Data entries
_ _ _ _ _ _ _

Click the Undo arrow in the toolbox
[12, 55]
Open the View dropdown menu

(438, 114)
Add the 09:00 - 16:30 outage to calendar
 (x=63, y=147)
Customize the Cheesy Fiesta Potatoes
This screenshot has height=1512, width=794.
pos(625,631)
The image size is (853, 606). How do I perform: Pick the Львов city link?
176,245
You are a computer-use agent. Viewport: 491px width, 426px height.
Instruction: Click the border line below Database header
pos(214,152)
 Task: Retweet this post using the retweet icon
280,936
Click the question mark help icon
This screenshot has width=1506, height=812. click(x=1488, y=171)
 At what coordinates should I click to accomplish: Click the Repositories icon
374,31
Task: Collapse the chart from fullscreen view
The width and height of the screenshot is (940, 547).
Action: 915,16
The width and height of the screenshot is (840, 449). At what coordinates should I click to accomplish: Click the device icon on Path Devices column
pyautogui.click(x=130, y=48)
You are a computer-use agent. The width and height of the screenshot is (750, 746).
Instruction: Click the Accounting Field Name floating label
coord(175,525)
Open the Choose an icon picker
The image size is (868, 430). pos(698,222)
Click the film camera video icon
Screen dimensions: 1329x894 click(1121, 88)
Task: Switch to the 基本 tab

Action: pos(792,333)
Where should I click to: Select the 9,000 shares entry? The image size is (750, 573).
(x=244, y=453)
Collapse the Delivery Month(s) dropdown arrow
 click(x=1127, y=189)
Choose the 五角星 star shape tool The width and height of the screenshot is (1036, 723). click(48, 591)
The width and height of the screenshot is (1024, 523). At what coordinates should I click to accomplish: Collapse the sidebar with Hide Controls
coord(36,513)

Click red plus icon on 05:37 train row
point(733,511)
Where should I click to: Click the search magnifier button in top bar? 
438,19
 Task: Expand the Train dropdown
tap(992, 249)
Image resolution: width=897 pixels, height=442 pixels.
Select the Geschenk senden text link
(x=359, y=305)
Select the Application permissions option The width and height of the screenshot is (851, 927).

_ _ _ _ _ _ _

▶ TASK: Pull out all lines from the entries above in which the word "agent" appears.

▶ EXERCISE SOLUTION:
You are a computer-use agent. Viewport: 491px width, 426px height.
You are a computer-use agent. The width and height of the screenshot is (750, 746).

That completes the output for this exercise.